2004 Progress Report: Synthesis, Characterization, and Catalytic Studies of Transition Metal Carbide Nanoparticles as Environmental NanocatalystsEPA Grant Number: R829624
Title: Synthesis, Characterization, and Catalytic Studies of Transition Metal Carbide Nanoparticles as Environmental Nanocatalysts
Investigators: Shah, S. Ismat , Chen, Jingguang G.
Institution: University of Delaware
EPA Project Officer: Hahn, Intaek
Project Period: March 1, 2002 through February 28, 2006 (Extended to February 28, 2007)
Project Period Covered by this Report: March 1, 2004 through February 28, 2005
Project Amount: $350,000
RFA: Exploratory Research: Nanotechnology (2001) RFA Text | Recipients Lists
Research Category: Nanotechnology , Safer Chemicals
The objective of this research project is to explore the possibility of using alternative catalytic materials, transition metal carbides, and oxycarbides (defined as oxygen-modified carbides) to replace platinum (Pt)-group metals for the reduction of NOx.
Two types of samples were prepared by laser ablation . The first one was pure tungsten carbide (WC), in which a pure WC target was used for ablation. The second type of sample was prepared from pure W nanoparticles and was subsequently carburized in a CH4 atmosphere at 1,000° C for 1 hour. The X-ray diffraction (XRD) patterns for both pure WC and carburized W were indexed with the diffraction lines of WC in the powder diffraction diagram reported by the International Center for Diffraction Data . The XRD of the carburized sample shows W reflections in addition to the WC reflections, indicating that the samples are not completely carburized.
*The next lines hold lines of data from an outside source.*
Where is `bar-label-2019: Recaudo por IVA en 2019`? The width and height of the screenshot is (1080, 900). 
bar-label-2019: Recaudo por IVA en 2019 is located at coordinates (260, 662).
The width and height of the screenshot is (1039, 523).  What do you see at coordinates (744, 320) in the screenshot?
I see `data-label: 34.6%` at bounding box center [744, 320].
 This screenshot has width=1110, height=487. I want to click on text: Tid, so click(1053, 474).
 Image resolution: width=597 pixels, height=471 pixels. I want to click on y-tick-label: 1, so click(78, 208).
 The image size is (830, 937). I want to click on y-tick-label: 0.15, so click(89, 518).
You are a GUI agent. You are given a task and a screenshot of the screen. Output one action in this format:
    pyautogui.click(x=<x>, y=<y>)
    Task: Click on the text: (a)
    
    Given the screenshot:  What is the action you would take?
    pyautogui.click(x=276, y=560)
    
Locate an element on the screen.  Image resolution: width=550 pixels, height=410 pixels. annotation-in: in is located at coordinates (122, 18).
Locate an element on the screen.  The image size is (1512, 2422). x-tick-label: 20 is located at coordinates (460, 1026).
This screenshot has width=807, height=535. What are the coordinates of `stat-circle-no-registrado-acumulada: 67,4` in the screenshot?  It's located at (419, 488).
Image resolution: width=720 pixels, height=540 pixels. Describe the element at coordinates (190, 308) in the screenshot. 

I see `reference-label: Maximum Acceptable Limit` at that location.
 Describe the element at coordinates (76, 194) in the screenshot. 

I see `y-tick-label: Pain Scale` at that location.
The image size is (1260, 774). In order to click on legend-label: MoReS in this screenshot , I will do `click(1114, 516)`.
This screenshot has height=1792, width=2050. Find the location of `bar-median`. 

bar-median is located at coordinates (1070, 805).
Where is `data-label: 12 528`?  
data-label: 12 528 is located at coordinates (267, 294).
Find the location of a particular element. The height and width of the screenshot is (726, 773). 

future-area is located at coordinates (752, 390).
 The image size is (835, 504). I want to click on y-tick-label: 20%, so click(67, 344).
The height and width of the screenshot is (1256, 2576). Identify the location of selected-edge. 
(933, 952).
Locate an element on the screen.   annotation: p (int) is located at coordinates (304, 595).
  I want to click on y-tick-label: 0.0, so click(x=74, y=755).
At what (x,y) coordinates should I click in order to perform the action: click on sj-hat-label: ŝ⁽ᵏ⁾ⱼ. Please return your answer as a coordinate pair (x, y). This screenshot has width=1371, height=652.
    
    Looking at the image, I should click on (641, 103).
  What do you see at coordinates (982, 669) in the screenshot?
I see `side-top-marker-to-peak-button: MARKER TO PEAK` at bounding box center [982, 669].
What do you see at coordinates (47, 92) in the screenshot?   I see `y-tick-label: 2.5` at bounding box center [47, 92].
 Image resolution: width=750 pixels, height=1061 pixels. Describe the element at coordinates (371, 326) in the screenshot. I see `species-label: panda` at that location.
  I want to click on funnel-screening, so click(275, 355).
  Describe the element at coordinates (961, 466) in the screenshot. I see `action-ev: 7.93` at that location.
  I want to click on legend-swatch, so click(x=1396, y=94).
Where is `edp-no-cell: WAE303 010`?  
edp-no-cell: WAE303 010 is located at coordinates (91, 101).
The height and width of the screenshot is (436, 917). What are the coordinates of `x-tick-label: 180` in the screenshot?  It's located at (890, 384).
The particle size was determined from the XRD data using the Scherer’s formula (Cullity and Stock, 2001). The particle size of the as- prepared WC was found to be around 60 nm. The particle size of the carburized sample was a little larger, about 100 nm, perhaps due to sintering during carburization.
Both as- prepared and carburized WC particles were tested for catalytic activity for NOx reduction. Samples of equal weight were loaded in a reactor. Five DeNOx cycles were run consecutively for both as-prepared and carburized samples to check the stability of the catalyst. For the as-prepared WC, the onset of activity was around 350° C, and reached a conversion efficiency of over 80 percent at temperatures above 600° C. For the carburized sample a slightly higher onset of activity temperature, approximately 400° C, was observed. The activity through the first cycle also was different than that for the subsequent cycles. In the first cycle the onset of activity was at around 600° C. This is probably caused by incomplete carburization, which may result in some extra carbon depositing on the particles during carburization which was then removed in the first cycle. The subsequent results, however, are repeatable, and the conversion efficiency also reaches over 80 percent at temperatures 550° C and above
To investigate the structural stability of the samples after the DeNOx process, XRD and X-ray photoelectron spectroscopy (XPS) analyses were carried out on samples before and after the DeNOx cycle(s). For XRD structural investigation, the samples were kept in a He plus NO atmosphere at three different temperatures for 2 hours. The gas flow rate was fixed for all the samples. In both the as-prepared and carburized sample cases, the formation of oxide was noticed. The intensity of the oxide peaks increased with temperature.
XPS analyses were carried out on the as-prepared WC samples, b oth as virgin samples and after five cycles of DeNOx, to investigate the nature of the oxide. The oxide peak in the virgin sample is just surface oxide caused by atmospheric exposure because the XRD analysis of the as-prepared WC shows only WC reflections. The XPS spectra of the sample after 5 cycles of DeNOx show a higher intensity of the oxide peak. Both the XPS and XRD confirm the oxidation of the catalyst. However, some pure WC phase remains, which explains why the catalyst remained active. In a real automobile exhaust, there is also CO and hydrocarbons that can serve to replenish the C in WC and keep it from oxidizing which our preliminary experiments confirm. This work is continuing during our extension period, in addition to stabilizing the carbide phase with intentional addition of the oxide phase.
We will: (1) conduct DeNOx catalysis experiments with the addition of hydrocarbons and CO to the feed gas, and (2) expand the catalysis studies to include oxide and nitride stabilized WC.
Cullity D, Stock SR. Elements of X-Ray Diffraction. (Prentice Hall, New Jersey, 2001).